ヒト大腸がん手術材料を用いて、免疫染色によりAhR発現部位を検討した。がん部において陽性細胞は間質細胞、がん実質細胞に認められた。ヒト大腸がん細胞株で、RT-PCRおよびイムノブロットによりAhR発現量を検討した。RNAレベルと蛋白レベルは相関した。MG-132処理後のAhRタンパク量を調べると、処理の前後でタンパク量に差はみられなかった。細胞内AhR蛋白量は、蛋白分解よりはむしろ転写レベルで調節されていると考えられた。
c-kitはstem cell factor の受容体であり、マウス腸由来の自然リンパ球ではAhRの標的遺伝子であること、またクリプト底部の上皮細胞に分布することが示されている。

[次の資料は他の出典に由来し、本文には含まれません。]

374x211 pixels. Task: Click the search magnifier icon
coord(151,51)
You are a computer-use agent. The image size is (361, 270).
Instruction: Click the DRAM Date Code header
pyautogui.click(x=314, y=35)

ヒト大腸がん細胞株を用いてAhRによるc-kit発現誘導を検討した。AhRリガンドであるメチルコラントレン処理により、既知のAhR標的遺伝子であるCYP1A1 mRNAが誘導される条件下で、c-kit mRNAの増加が認められた。
がん微小環境の形成: 野性型またはAhRKOマウスから採取した腹腔マクロファージと三次元培養した腸初代培養細胞を種々に組み合わせてco-cultureし、培養4週目の培養上清に含まれるサイトカインの差異をメンブレンアレイを用いて検討した。CXCL1やCXCL5、GCSFやMCSF、IL-6等が検出されたが、組み合わせによる差は認められなかった。
|